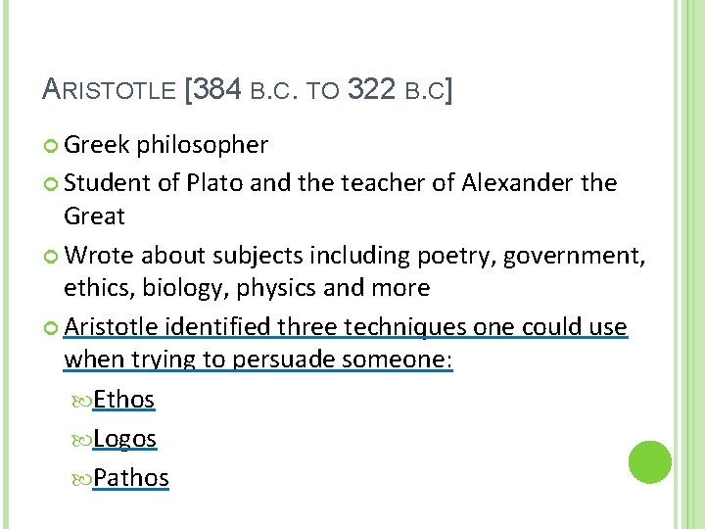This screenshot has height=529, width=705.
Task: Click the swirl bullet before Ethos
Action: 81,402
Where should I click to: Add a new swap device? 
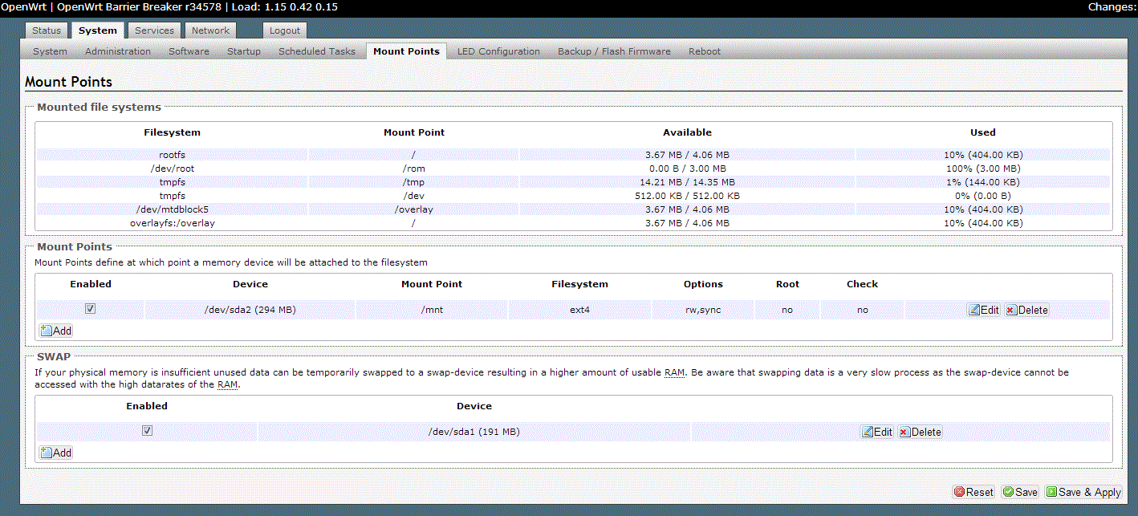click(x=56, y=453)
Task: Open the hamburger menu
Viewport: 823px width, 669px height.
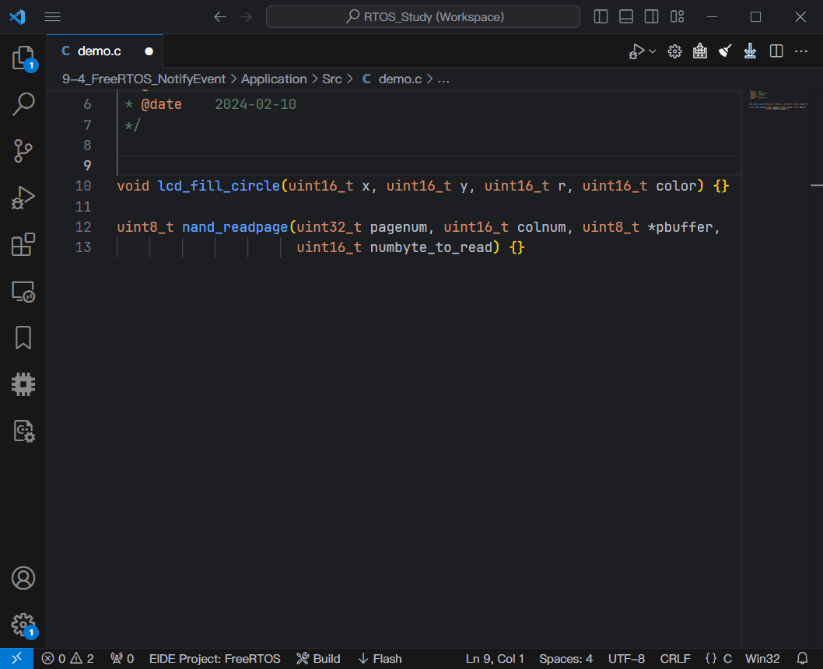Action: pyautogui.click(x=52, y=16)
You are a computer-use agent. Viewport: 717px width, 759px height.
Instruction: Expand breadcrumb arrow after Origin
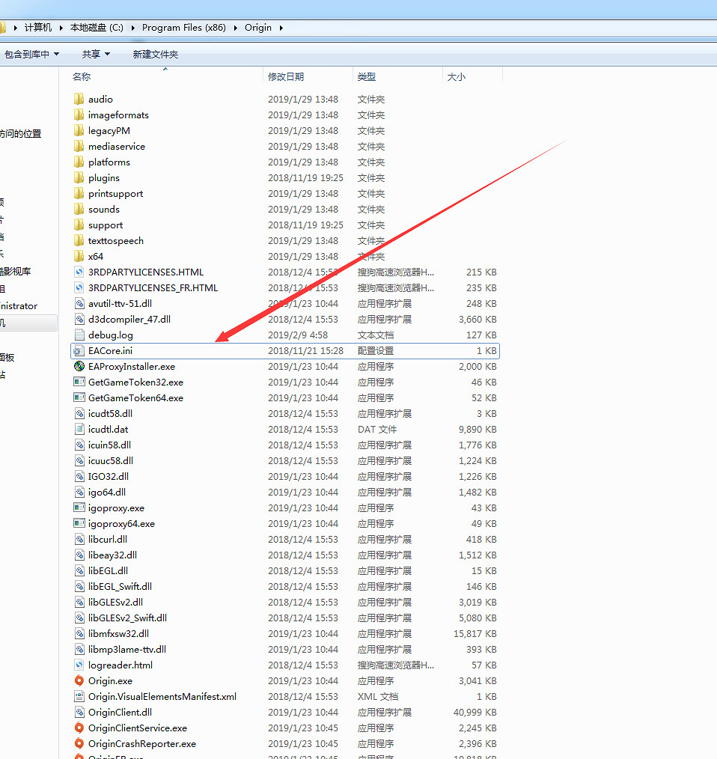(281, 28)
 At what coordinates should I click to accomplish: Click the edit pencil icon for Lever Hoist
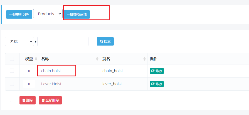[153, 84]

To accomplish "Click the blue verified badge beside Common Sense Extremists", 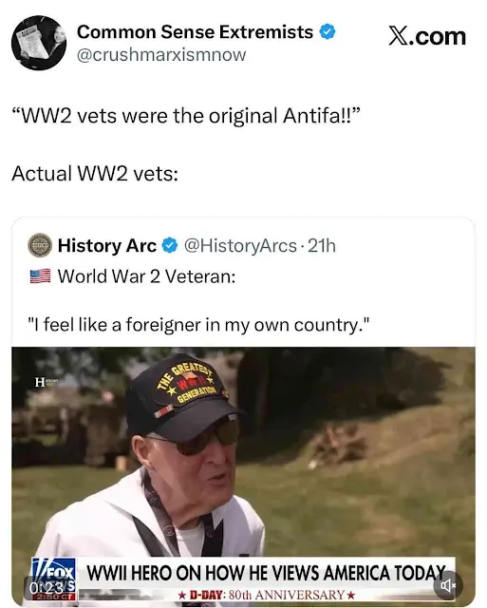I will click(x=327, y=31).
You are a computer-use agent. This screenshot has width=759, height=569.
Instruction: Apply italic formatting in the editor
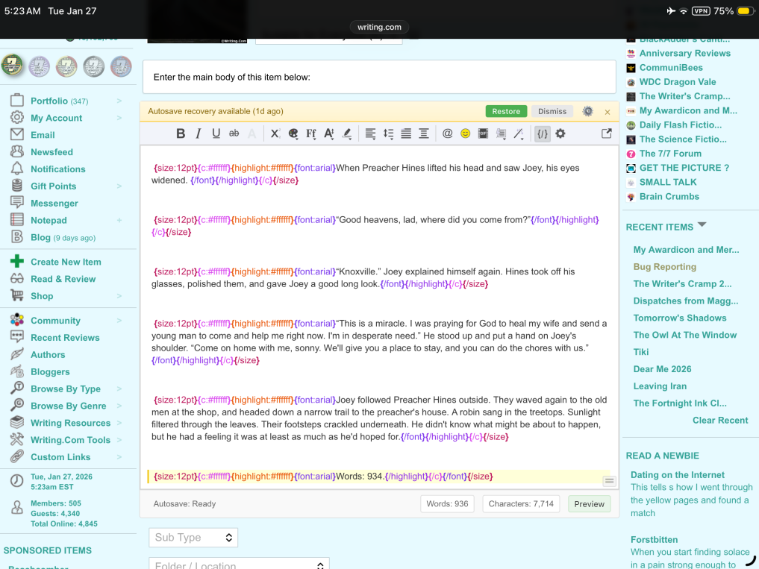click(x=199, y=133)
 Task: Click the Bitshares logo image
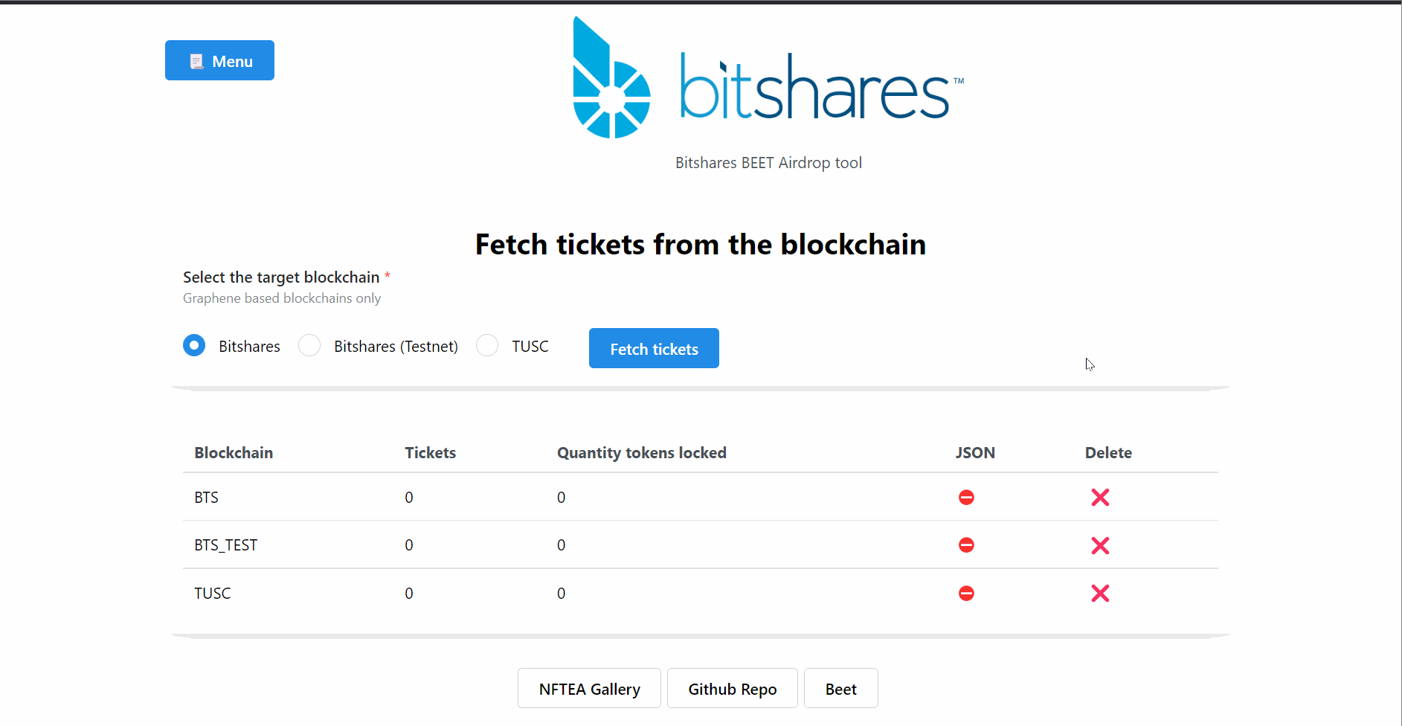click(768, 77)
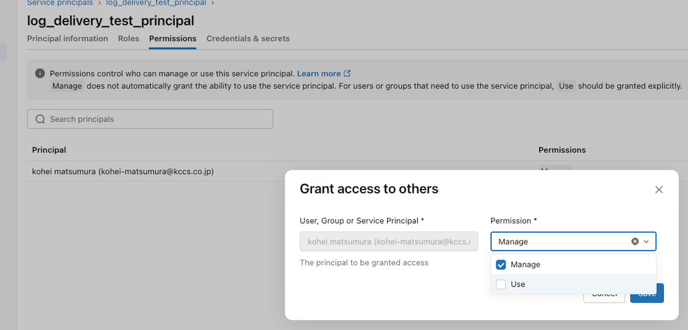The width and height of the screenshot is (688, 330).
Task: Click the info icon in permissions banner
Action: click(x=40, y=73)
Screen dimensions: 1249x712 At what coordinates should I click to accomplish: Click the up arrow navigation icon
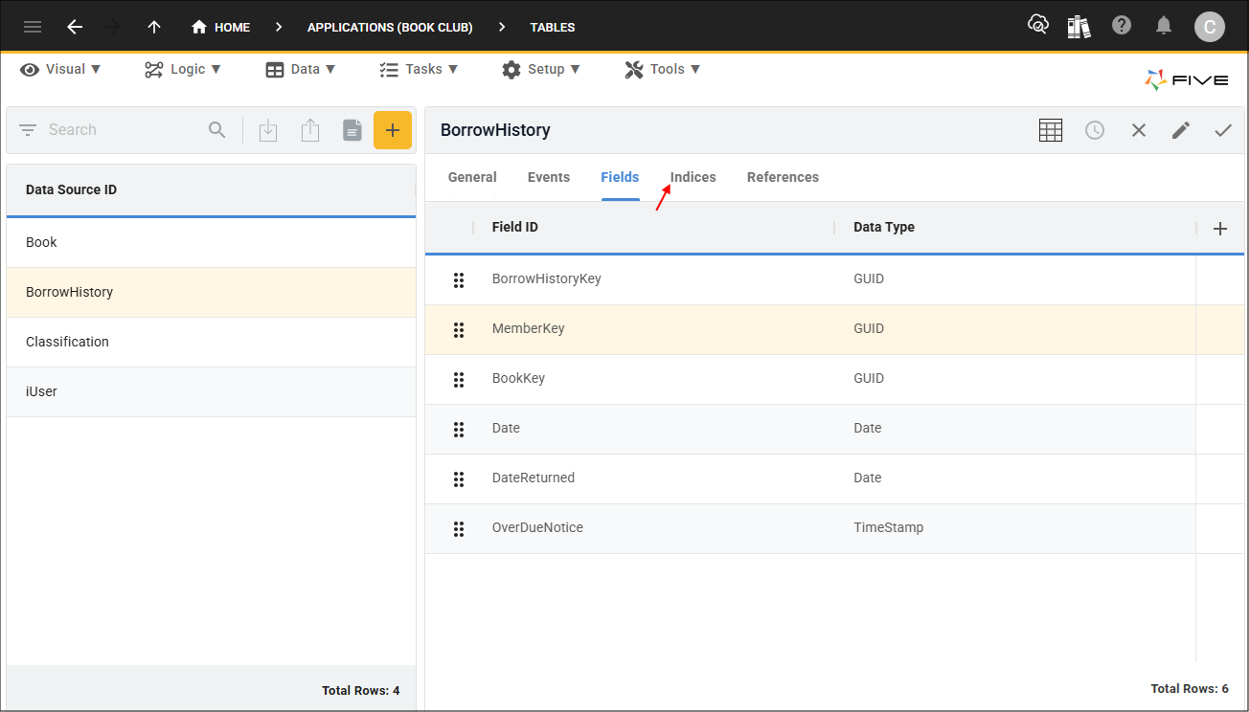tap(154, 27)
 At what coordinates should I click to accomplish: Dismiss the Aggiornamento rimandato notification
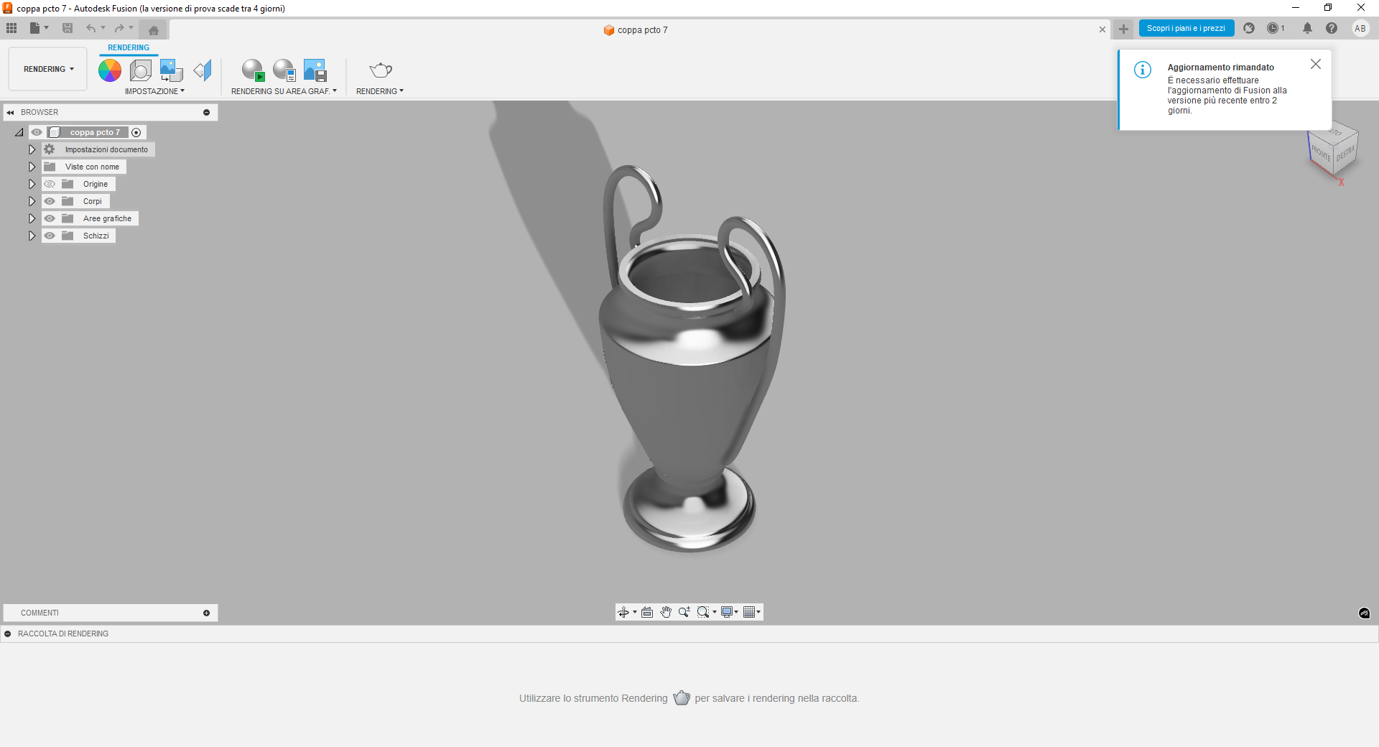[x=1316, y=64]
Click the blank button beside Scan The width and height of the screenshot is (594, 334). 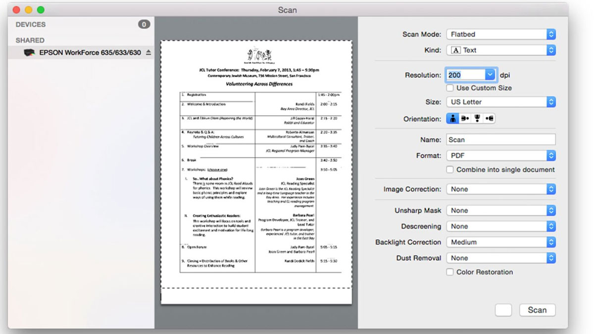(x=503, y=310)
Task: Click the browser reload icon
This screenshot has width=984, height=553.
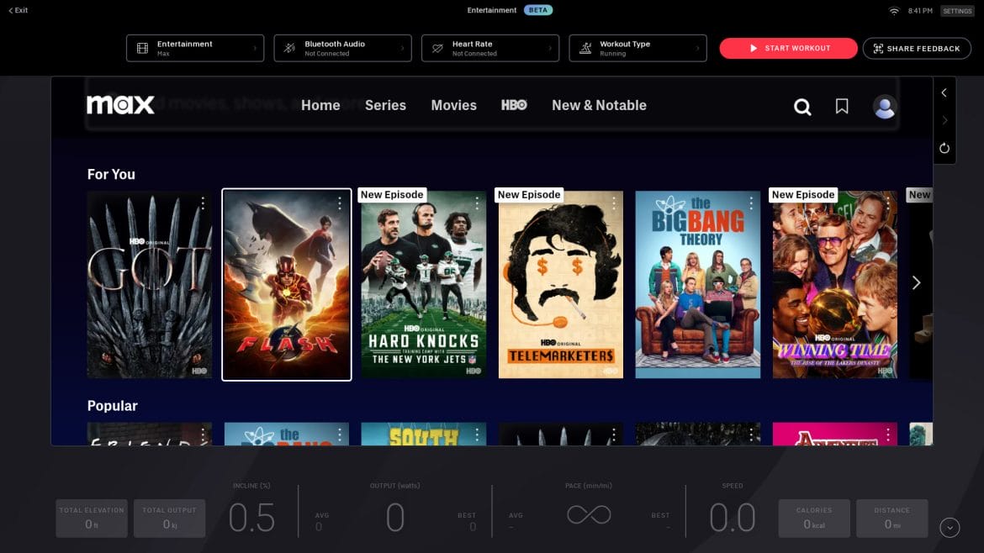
_ _ _ _ _
## Prompt
Please arrange the stretch of entries from the line containing "You are a computer-use agent. This" through the line containing "[x=1316, y=64]" as a numbered list, leaving out blank lines and the pictures.

## Solution for this problem
1. You are a computer-use agent. This screenshot has width=759, height=569.
2. Instruction: Apply italic formatting in the editor
3. click(x=199, y=133)
4.  Task: Click the Bitshares logo image
5. click(768, 77)
6. The width and height of the screenshot is (688, 330).
7. Task: Click the info icon in permissions banner
8. Action: click(x=40, y=73)
9. Screen dimensions: 1249x712 At what coordinates should I click to accomplish: Click the up arrow navigation icon
10. tap(154, 27)
11.  At what coordinates should I click to accomplish: Dismiss the Aggiornamento rimandato notification
12. [x=1316, y=64]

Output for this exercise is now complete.